─── Excerpted passage

Re: Questions about UAX #29

From: Mark Davis ☕ <mark_at_macchiato.com>
Date: Sun, 3 Jul 2011 16:52:45 -0700

Mark
*— Il meglio è l’inimico del bene —*

On Sat, Jul 2, 2011 at 14:58, Karl Williamson <public_at_khwilliamson.com>wrote:

> I have two questions about this.
>
> 1) In UAX #44, it says for information about the Grapheme_Base property, to
> see UAX #29, but that document doesn't mention this property.
>

The documentation on Grapheme_Base in #44 is obsolete. Grapheme_Base has not
been used in the specification of grapheme clusters since (I believe)
Unicode 3.2.

>
> 2) The definition in UAX #29 for both legacy and extended grapheme clusters
> effectively says that any Gc=Cn code points followed by any number of
> grapheme_extend code points is a grapheme cluster. Is that what is meant?
> I notice that Grapheme_Base excludes Cn code points.

──────
─── Entries supplied

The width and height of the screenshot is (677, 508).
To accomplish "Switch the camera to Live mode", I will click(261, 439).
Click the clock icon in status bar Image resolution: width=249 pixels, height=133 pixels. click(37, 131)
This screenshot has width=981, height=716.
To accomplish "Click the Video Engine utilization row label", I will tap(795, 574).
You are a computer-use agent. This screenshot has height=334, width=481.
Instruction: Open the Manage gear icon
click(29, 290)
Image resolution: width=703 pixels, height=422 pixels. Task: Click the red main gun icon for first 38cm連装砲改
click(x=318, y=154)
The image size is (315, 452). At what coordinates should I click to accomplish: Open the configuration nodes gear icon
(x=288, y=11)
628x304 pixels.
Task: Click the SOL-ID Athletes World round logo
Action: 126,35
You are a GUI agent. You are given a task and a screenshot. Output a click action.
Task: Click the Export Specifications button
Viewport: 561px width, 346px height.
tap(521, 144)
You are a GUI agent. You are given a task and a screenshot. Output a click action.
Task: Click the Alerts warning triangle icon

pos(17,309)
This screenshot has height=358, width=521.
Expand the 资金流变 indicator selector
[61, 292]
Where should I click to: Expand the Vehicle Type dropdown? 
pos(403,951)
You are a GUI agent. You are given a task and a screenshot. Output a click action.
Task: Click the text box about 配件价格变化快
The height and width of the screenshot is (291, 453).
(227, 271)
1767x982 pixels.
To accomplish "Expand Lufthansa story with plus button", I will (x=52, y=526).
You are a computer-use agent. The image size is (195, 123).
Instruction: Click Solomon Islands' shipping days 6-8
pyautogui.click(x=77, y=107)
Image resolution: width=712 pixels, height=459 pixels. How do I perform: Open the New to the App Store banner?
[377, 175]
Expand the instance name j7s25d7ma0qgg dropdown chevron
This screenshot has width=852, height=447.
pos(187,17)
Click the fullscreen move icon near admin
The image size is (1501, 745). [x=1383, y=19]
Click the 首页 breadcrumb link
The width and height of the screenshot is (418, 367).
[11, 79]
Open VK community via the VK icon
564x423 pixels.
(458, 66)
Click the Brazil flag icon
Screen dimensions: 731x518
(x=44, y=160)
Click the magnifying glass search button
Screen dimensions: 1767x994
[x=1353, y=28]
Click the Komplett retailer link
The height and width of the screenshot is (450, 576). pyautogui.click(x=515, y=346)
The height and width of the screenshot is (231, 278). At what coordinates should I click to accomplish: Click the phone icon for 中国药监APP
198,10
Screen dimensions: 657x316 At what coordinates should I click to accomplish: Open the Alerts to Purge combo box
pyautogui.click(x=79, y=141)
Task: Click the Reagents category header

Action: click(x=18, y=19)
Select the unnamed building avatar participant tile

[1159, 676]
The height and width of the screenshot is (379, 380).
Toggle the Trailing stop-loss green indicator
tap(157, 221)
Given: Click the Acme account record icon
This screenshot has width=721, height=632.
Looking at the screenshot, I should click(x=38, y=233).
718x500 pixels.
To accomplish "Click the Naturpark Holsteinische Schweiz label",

──────

**Given problem 1:**
Return the stretch of the UAX #29 email from "The documentation on" through "what is meant?", copied word for word.
**Given problem 2:**
Write the next part of the UAX #29 email, picking up after its final line.

**Answer 1:**
The documentation on Grapheme_Base in #44 is obsolete. Grapheme_Base has not
been used in the specification of grapheme clusters since (I believe)
Unicode 3.2.

>
> 2) The definition in UAX #29 for both legacy and extended grapheme clusters
> effectively says that any Gc=Cn code points followed by any number of
> grapheme_extend code points is a grapheme cluster. Is that what is meant?

**Answer 2:**
>

It doesn't say that. If you had the sequence <Control Extend>, you'd have a
break between them according to the following rule:
GB4.( Control | CR | LF )÷
It would result in two (degenerate) grapheme clusters.

We need to fix the documentation to make this clearer. Could you let me know
what let you to think that "any Gc=Cn code points followed by any number of
grapheme_extend code points is a grapheme cluster" so that we can clarify
that?

Grapheme_Extend, on the other hand, is exactly equivalent to
Grapheme_Cluster_Break=Extend.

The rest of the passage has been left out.